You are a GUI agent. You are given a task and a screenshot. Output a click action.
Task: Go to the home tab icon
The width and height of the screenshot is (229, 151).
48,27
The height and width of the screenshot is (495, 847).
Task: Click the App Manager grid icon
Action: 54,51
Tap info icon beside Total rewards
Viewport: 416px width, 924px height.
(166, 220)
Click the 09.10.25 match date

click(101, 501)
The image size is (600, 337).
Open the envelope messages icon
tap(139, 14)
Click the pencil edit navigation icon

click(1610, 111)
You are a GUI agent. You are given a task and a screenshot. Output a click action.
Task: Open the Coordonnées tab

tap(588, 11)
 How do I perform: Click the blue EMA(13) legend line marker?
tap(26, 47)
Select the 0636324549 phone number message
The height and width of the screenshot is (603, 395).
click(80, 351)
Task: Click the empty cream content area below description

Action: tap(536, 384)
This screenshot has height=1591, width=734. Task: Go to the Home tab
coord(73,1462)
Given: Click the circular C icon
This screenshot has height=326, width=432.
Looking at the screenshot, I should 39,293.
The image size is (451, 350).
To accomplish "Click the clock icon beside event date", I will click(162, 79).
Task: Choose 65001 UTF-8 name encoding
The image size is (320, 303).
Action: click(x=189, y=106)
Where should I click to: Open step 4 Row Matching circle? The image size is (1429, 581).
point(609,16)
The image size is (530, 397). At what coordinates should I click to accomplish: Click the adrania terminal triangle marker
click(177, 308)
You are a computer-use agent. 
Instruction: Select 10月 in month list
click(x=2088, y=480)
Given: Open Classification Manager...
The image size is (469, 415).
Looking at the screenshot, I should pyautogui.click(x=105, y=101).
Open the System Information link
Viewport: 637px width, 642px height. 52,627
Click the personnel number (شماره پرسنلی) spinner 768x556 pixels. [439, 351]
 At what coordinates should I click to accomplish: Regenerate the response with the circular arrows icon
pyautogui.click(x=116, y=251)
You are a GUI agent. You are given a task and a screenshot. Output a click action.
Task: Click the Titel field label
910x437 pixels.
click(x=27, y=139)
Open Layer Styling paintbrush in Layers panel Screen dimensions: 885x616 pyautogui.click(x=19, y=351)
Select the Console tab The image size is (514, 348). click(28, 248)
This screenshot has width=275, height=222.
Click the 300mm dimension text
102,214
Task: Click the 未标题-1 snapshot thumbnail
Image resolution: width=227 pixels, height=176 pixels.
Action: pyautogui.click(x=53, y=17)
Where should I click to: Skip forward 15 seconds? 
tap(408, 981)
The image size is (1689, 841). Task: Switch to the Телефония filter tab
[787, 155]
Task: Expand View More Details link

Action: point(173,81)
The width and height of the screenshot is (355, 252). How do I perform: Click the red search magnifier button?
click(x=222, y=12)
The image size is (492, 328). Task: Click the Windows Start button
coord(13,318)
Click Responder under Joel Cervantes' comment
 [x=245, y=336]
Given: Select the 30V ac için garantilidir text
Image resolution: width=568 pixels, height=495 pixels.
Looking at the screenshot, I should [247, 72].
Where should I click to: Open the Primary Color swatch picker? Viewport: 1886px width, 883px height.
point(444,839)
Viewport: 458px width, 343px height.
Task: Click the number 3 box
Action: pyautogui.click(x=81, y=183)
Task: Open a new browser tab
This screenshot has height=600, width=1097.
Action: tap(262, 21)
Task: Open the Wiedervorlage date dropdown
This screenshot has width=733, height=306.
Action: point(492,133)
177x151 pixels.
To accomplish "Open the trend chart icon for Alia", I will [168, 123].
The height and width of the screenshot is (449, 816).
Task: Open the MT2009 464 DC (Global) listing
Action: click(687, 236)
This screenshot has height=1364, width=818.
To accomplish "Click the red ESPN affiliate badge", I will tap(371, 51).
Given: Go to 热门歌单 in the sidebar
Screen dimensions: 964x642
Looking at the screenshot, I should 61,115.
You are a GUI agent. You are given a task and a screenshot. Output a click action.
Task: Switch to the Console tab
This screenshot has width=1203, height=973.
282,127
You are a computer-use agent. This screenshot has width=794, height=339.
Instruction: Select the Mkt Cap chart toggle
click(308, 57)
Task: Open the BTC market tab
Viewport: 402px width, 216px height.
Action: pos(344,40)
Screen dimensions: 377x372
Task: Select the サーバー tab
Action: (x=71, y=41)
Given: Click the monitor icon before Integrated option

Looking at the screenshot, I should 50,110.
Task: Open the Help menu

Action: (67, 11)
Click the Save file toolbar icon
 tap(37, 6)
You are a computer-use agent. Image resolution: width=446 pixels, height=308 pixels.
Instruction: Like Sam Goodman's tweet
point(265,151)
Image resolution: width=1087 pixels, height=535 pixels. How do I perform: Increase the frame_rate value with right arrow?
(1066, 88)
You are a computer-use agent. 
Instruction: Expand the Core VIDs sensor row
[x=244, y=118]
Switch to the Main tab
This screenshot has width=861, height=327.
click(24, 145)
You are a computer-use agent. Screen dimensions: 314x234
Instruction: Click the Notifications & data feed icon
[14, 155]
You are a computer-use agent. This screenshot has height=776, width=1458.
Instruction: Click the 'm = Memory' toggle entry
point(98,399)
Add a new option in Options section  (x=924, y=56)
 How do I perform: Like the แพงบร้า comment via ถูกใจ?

───

Repeat only the lines running from the line that contains "has height=776, width=1458." through the last line above, inclusive.

You are a computer-use agent. This screenshot has height=776, width=1458.
Instruction: Click the 'm = Memory' toggle entry
point(98,399)
Add a new option in Options section  (x=924, y=56)
 How do I perform: Like the แพงบร้า comment via ถูกใจ?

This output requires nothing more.